<Clip 02 - 14.11 - 14.14 - Creation Story>
This is a rather strange assertion. It's true that all cultures throughout history have invented creation stories. Does it follow that everyone needs a creation story? I don't think so. And if such a need did exist, what relevance would that have to the existence of a god, which Dembski has said he intends to address?
As an aside, the Big Bang Theory sucks as a creation story anyway. It's just a description of what appears to have happened after the beginning. It tells us nothing at all about the beginning itself, about the really important questions like, "Why does anything exist at all?" and "What is all this, really?" My apologies to my hero Dr Hawking, but your answers leave me cold. But I've read your book only once, and it takes me about ten reads on average even to get a glimmer of understanding of your work, so maybe there's still hope. Back to Dembski:
<Clip 02 - 14.14 - 14.18 - NS has to be true>
He really should not make such a claim. It's far too deep to be trotting out in this debate, especially without any elaboration. For all we know, we're all a computer simulation that was started five minutes ago, with all of our memories fabricated. I can't even convince myself that you guys watching this exist apart from my brain, no matter how you might protest. I can't even convince myself that I have a brain. Have fun with that one.

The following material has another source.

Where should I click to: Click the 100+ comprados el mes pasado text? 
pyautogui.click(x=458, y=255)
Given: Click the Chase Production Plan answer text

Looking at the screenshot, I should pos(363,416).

<Clip 02 - 14.18 - 14.23 - Lecture on Evolution>
Another brazen lie. See, it's this sort of thing that would make me a terrible debater. Dembski keeps making outrageous claim after outrageous claim, slapping his audience in the face with his obvious disregard for truth or any kind of honest discussion. I'd end up losing my cool--people like this really bother me. And of course, in a debate, it's not the truth that matters; it's who looks the best at the end of the debate. I'd lose for sure. Let's allow Dembski his jab; Hitchens lectures his readers. Is the lecture about "proofs of evolution"? Absolutely not. Again, in this chapter, entitled "Arguments From Design," Hitchens refutes the claims that the illusion of design is anything more than an illusion. Even where Hitchens actually uses the phrase, "proof of evolution," referring to the vertebrate eye, his point is to show that if it is in fact designed, then it is designed rather ineptly.

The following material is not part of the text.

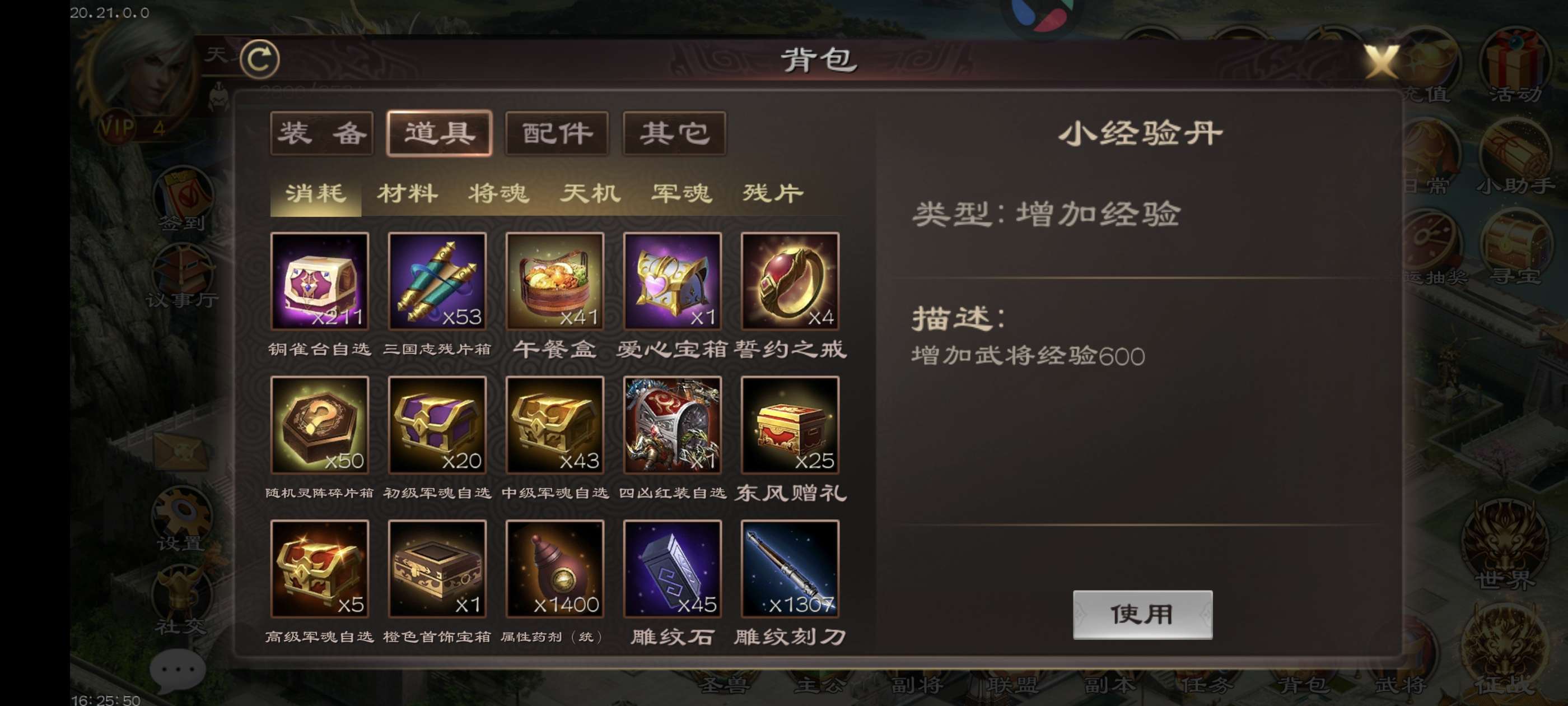
Task: Show the 将魂 sub-tab
Action: 498,194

<Clip 02 - 14.23 - 14.29 - Junk DNA>
<Clip 02 - 14.44 - 14.52 - Junk DNA2>
"Much of this so-called junk DNA"? That's true, but so what? Is he showing that Hitchens is incorrect? No. We know that there is useless DNA, such as our broken vitamin C gene. Most mammals make their own vitamin C, but primates don't. We have the same genes for this as other mammals, but one of these genes is broken in primates. The point that Hitchens is making, that we have DNA that is clearly left over from our ancestors, is valid. Dembski knows all of this. He is deliberately misleading his audience, bringing up a point that has absolutely no relevance as though it means something.
<Clip 03 - 00.11 - 00.13 - Cambrian Explosion>
<Clip 03 - 00.25 - 00.31 - Peter Ward>
<Clip 03 - 00.49 - 00.59 - Ward Quote>
<Clip 03 - 01.03 - 01.06 - Soften>
Ward "tries to soften it," does he? Let's hear the softening, which for obvious reasons, Dembski doesn't quote, and judge for ourselves. I don't have the book myself but you can have a look at it online.

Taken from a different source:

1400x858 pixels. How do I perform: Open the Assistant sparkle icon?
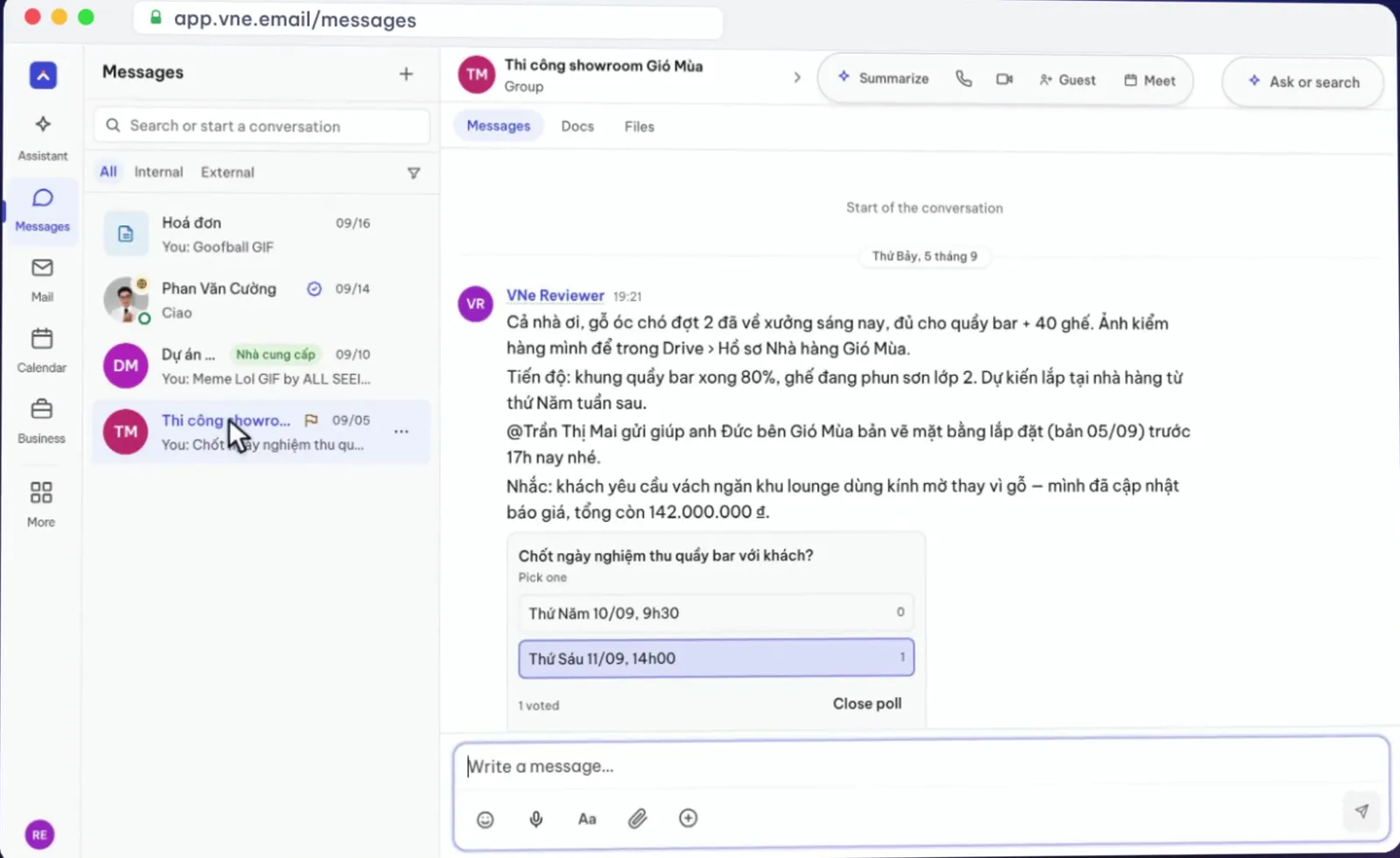click(x=42, y=124)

Until almost 1950...it did indeed look as if larger creatures had arisen with a swiftness that made a mockery of Darwin's theory of evolution. This notion was finally put to rest...the larger skeletonized fossils..that supposedly appeared so suddenly were in fact preceded by skeletonized forms so small as to be easily overlooked by the pioneering geologists...The long-acepted theory of the sudden appearance of skeletal metazoans at the base of the Cambrian was incorrect."So we discovered 60 years ago that the idea of a sudden appearance was incorrect. We call that "softening," now, do we? Worse, Dembski is once again deliberately attempting to deceive. His remarks concerning Ward are from an essay that Dembski wrote in 2005, hypocritically titled, "Quoting, Misquoting, Quote-Mining," which has been refuted numerous times since then.
Dembski has ten minutes to present his opening remarks. He's been talking for three minutes. We have a reasonable expectation, given his own words, that he address the existence of a god. Has he done so? Even if four of his main points so far weren't based on lies and deliberate deceit, nothing he's said so far has applied at all to his stated intention: to address the existence of a god.
That's part II(d). Thanks for watching.